Another organization trying to preserve funding for programs designed to assist the elderly and disabled is the Washington Health Care Association, based in Tumwater, Wash. Its president and CEO, Rich Miller, says the organization is encouraging the Legislature to reject a reduction of reimbursement rates for assisted-living facilities. If passed, that measure could reduce reimbursements by 7 percent for Medicaid clients housed in those facilities, he says.
Miller says the state also is seeking to raise utility fees for those facilities by about 5 percent.
"We're opposing that because it would lower the state reimbursements in assisted living and therefore would reduce access for people that need that level of care," he says. "Because the reimbursement rate would be so low, the skilled nursing facilities wouldn't be getting enough money from Medicaid to keep operating."
Gregoire also has proposed, as part of an effort to place fees on the users rather than state taxpayers as a whole, raising the licensing fees for privately operated adult family homes.
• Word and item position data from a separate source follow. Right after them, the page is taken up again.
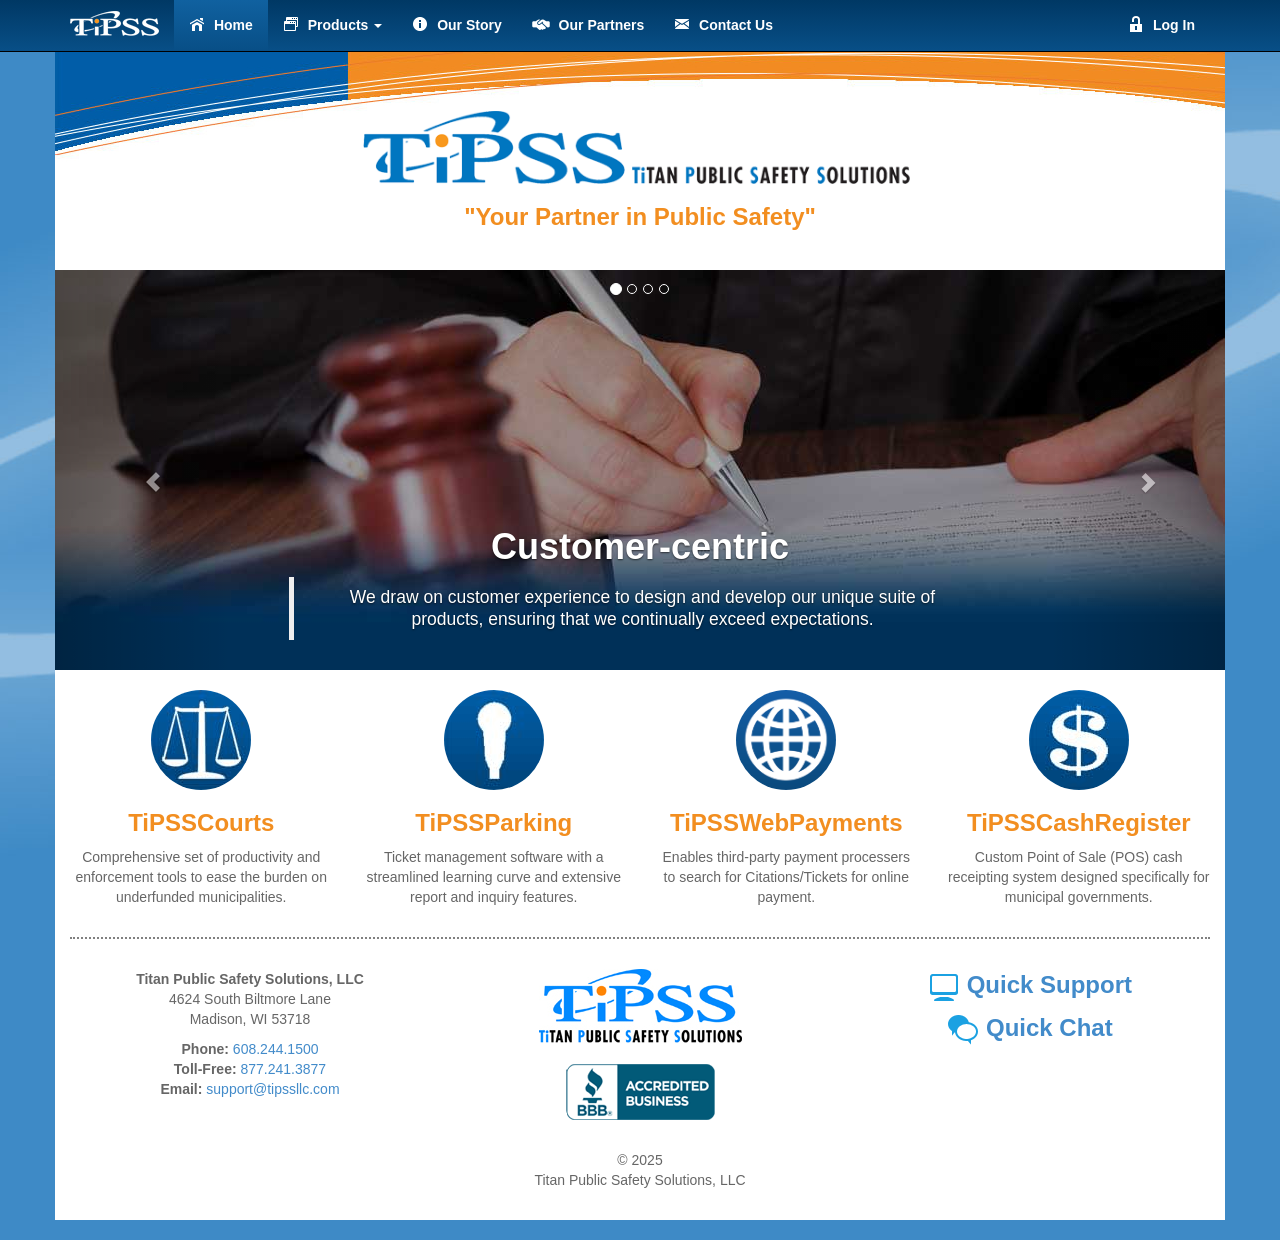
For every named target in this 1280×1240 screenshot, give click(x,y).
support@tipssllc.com (272, 1089)
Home (221, 24)
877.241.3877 (284, 1069)
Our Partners (588, 25)
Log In (1161, 24)
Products (332, 24)
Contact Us (723, 24)
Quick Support (1030, 984)
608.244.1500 (276, 1049)
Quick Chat (1029, 1027)
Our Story (456, 24)
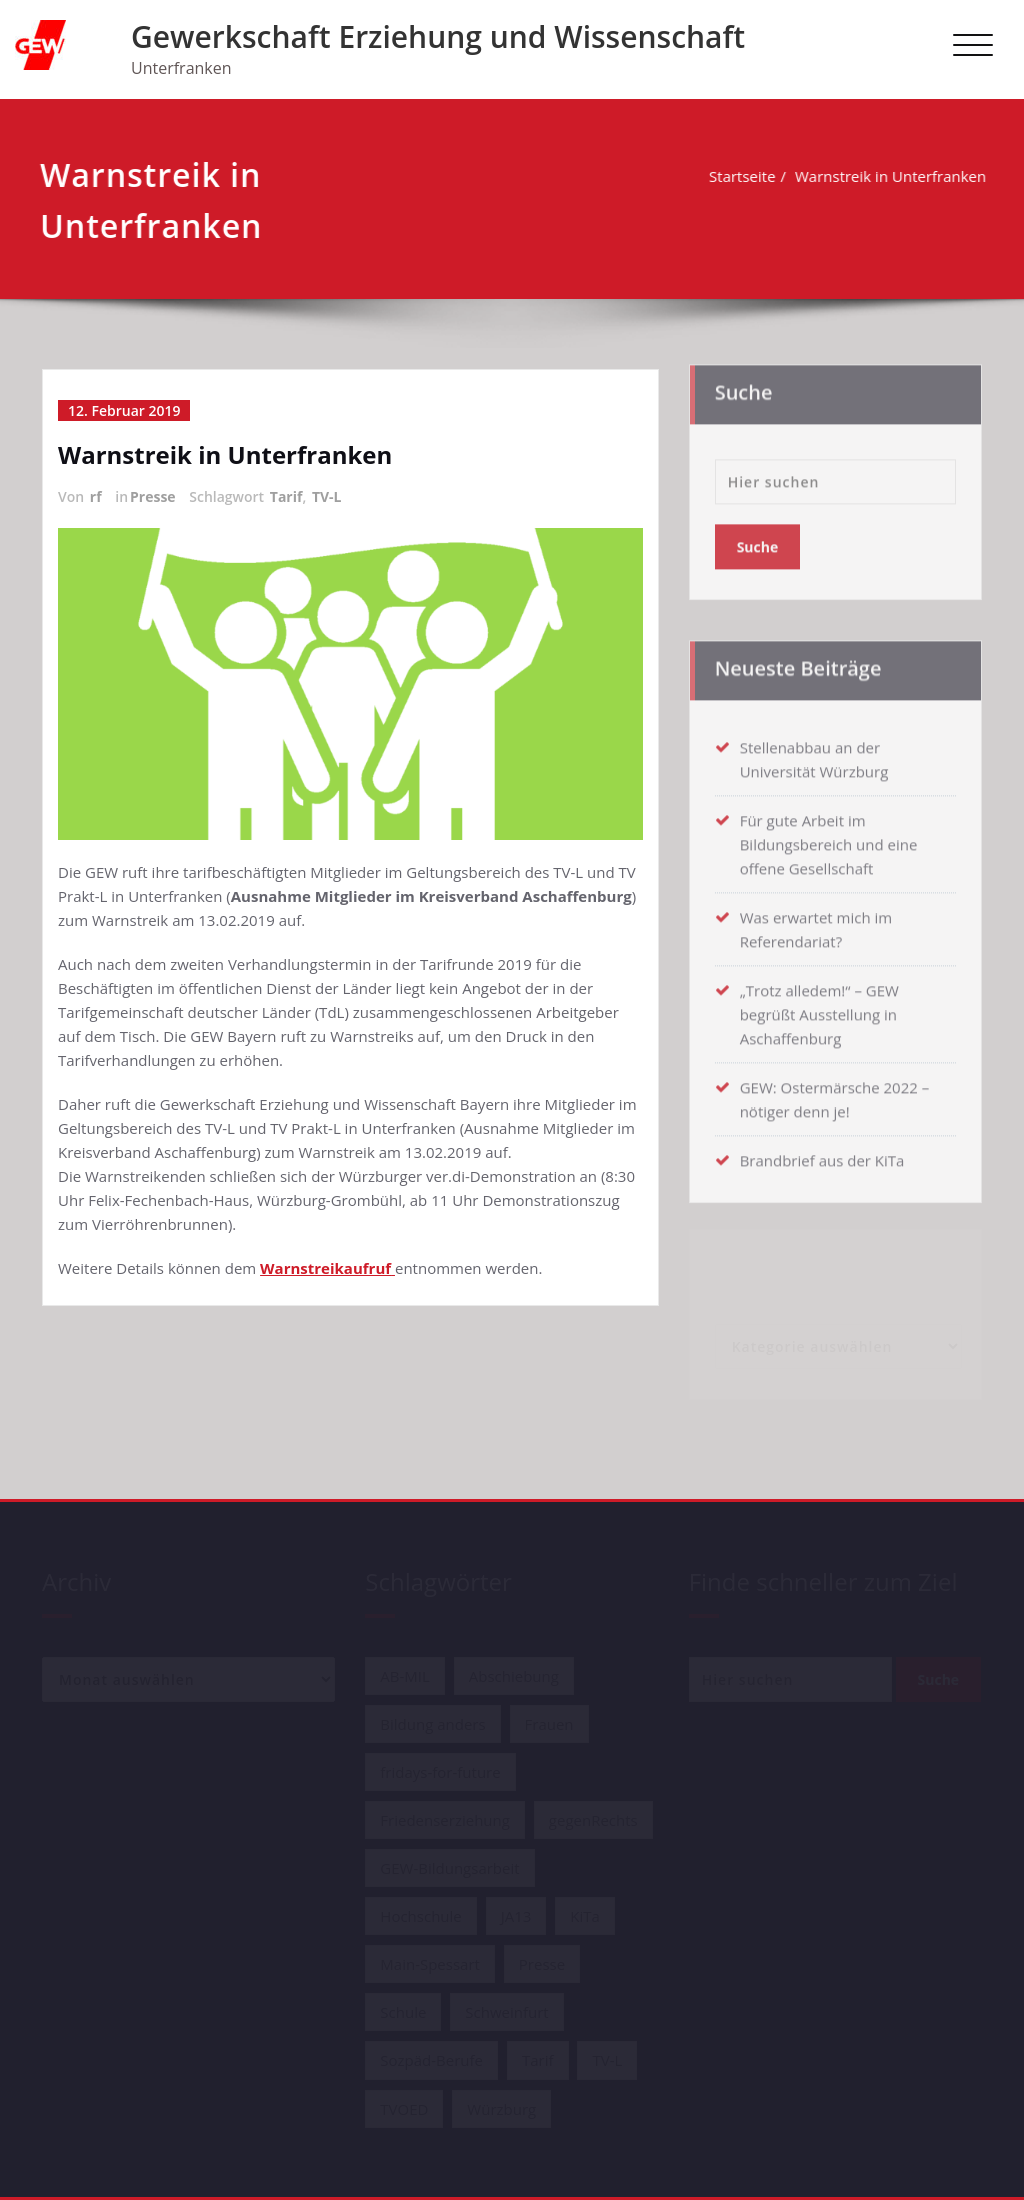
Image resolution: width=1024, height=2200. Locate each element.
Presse (153, 496)
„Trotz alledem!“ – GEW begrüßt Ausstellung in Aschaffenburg (819, 1009)
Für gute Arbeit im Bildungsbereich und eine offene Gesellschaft (829, 839)
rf (96, 496)
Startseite (740, 176)
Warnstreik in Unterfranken (888, 176)
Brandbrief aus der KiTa (822, 1155)
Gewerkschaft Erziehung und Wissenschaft (438, 36)
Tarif (286, 496)
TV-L (327, 496)
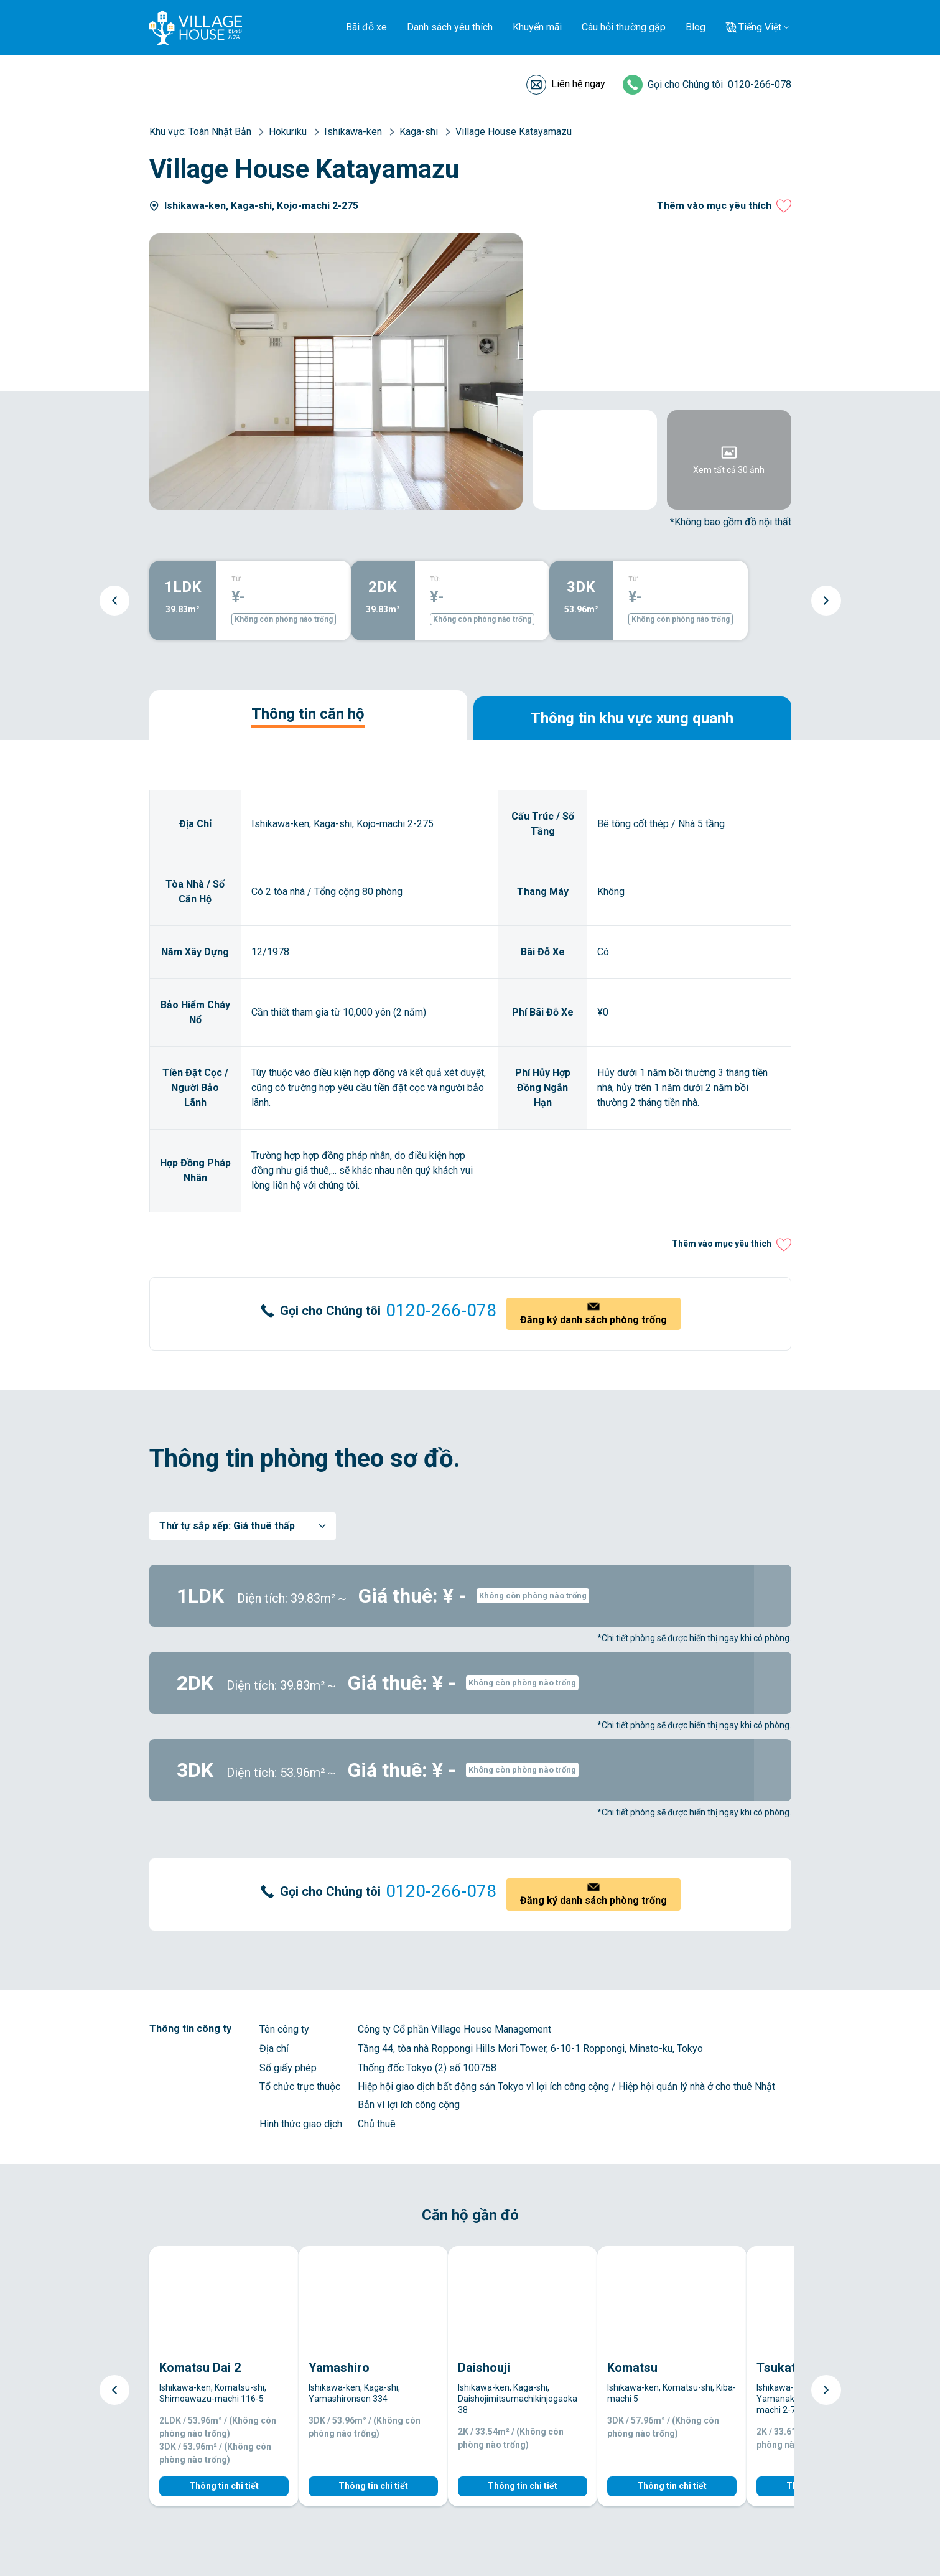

"Again, I'm concerned," says Lippold. "Those (facilities) operate on a shoestring anyway and have a narrow margin of profit, so to make that even narrower will put some people out of business, and that's a community alternative to an institutionalized facility."
Ulrich says one funding solution being brought forth to the Legislature by retirement-industry groups to help balance some of these cuts is what's being called the Safety Net Assessment Fund. He says advocates of the proposal hope to attract more federal dollars to match state funds for long-term health-care services, with some of the money coming from an assessment paid by long-term care providers.
"It's basically a provider tax," he says, adding that public sentiment in the state seems to be against the idea of provider taxes.
The money raised by those assessments would go into a dedicated fund which in turn would be spent on the providers, while also hopefully attracting more federal dollars, he says.
Ulrich adds that other states have similar programs in place to bring in more federal dollars to state-operated programs.
Miller says the Safety Net Assessment also would make unnecessary the 8 percent cut proposed by Gregoire for skilled-nursing facilities, because the program would be expected to generate enough federal dollars to void those cuts.
"The 8 percent cut would reduce the ability to maintain quality of care and also would be absorbed in the largest budget component of a facility, which is labor," he says. "So there would be a reduction of caregivers, which jeopardizes the quality of care."